▸ **WHAT THIS TASK INVOLVES**: Print every line of the records below word for word, leaving out the pictures.

▸ **RECORDS PROVIDED**:

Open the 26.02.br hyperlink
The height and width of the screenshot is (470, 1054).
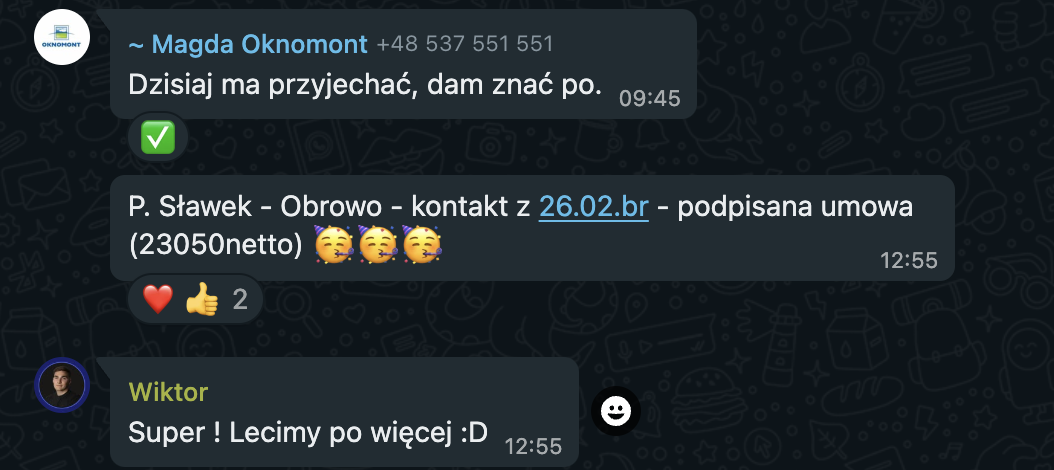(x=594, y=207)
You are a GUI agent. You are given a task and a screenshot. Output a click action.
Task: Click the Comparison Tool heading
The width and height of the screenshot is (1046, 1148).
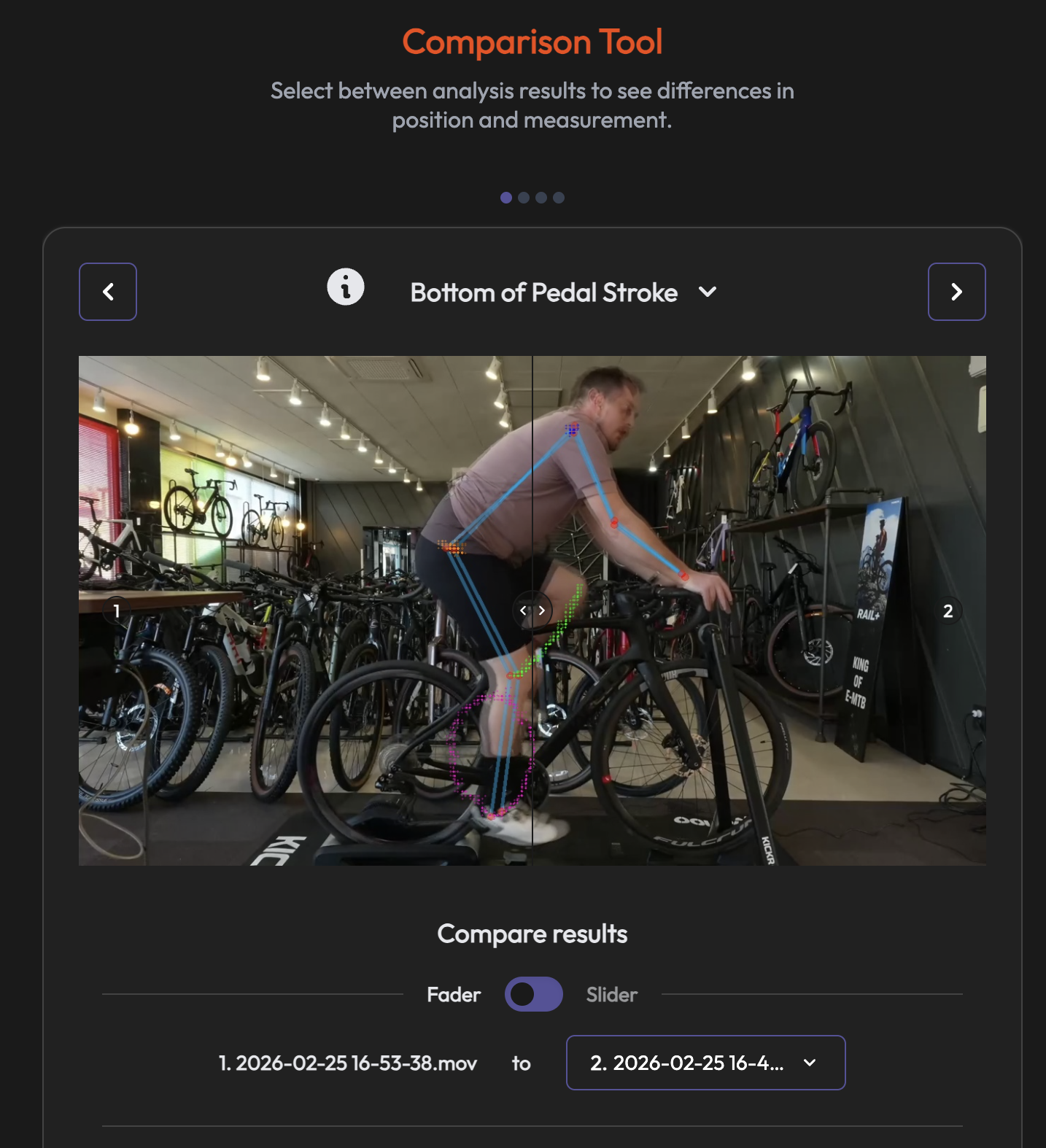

▸ **ANSWER BELOW**:
Open the 26.02.br hyperlink
The height and width of the screenshot is (470, 1054).
(x=594, y=207)
You are a GUI agent. You are given a task and a screenshot. Output a click action.
Task: Click the Comparison Tool heading
The width and height of the screenshot is (1046, 1148).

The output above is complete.